Так же внезапно Макс замолчал.
Езжай в Республику Намибия, Турецкий, мрачно сказал сам себе Александр Борисович, может быть, и тебя занесут в Книгу рекордов Гиннесса по бегу с препятствиями, только не от бешеного слона и не с собакой, а от политических преступников и с семилетним ребенком.
Оказавшись во дворе дома, откуда был похищен Алеша, Николай Щербак первым делом осмотрелся.
Обычный, ничем не примечательный двор. Небольшой, огороженный проволокой палисадник возле подъезда, несколько гаражей-ракушек, детская площадка. Сразу из двора выезд на улицу с оживленным движением, так что похититель или похитители имели прекрасную возможность мгновенно раствориться в автомобильном потоке.
Возле набитых до отказа мусорных баков стоял заросший бородой мужчина без определенного места жительства и внимательно разглядывал их содержимое. На Щербака он не обратил никакого внимания.
Кроме бомжа, во дворе никого не было. Пустовала даже скамейка возле подъезда, обычно с самого утра занимаемая местными бабушками.
Войдя в подъезд, Щербак поднялся на четвертый этаж и позвонил в квартиру, где жила Антонина Петровна Вержбицкая, та самая пенсионерка, которая видела, как увозили мальчика.
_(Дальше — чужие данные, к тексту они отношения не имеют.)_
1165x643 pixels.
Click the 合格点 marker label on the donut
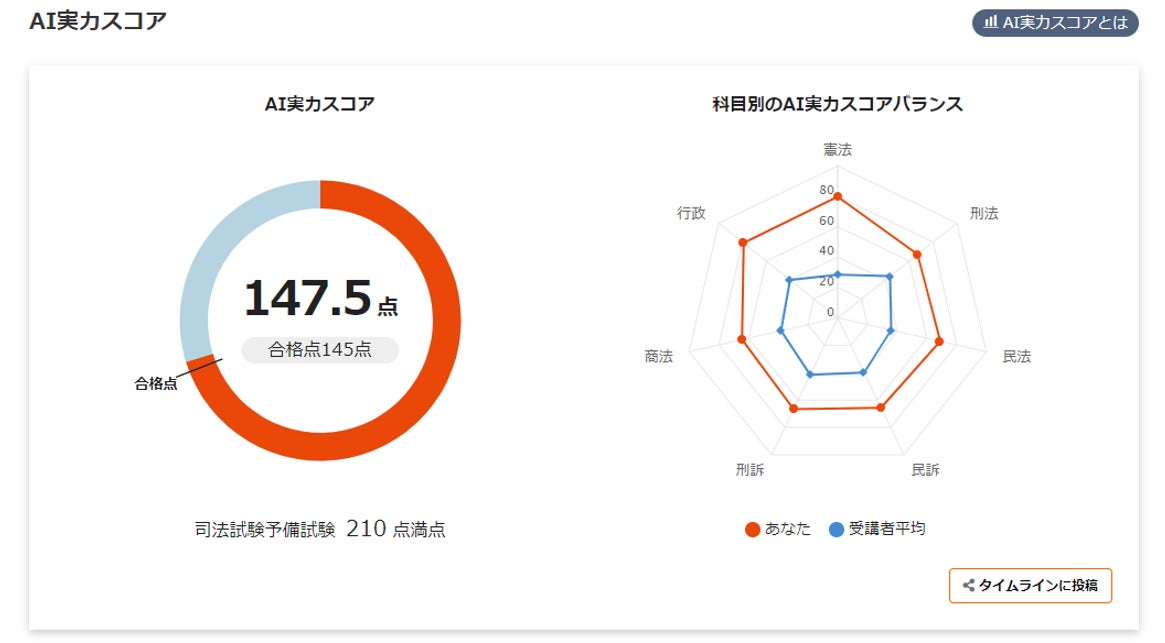[156, 383]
После длинного третьего звонка стало очевидно, что в данный момент дома никого нет. Постояв минуту возле двери, Николай развернулся и спустился обратно во двор.
Бомж, раскопавший за это время в мусорном баке мешок с чьими-то старыми вещами, пытался примерить на себя какую-то розовую курточку, явно женскую. Но курточка была определенно мала и никак не хотела налезать. Вздохнув, бомж аккуратно отложил курточку в сторону на расстеленный кусок полиэтилена. Там уже находилась пара ботинок, две пары кроссовок, серый шерстяной свитер и какие-то футболки.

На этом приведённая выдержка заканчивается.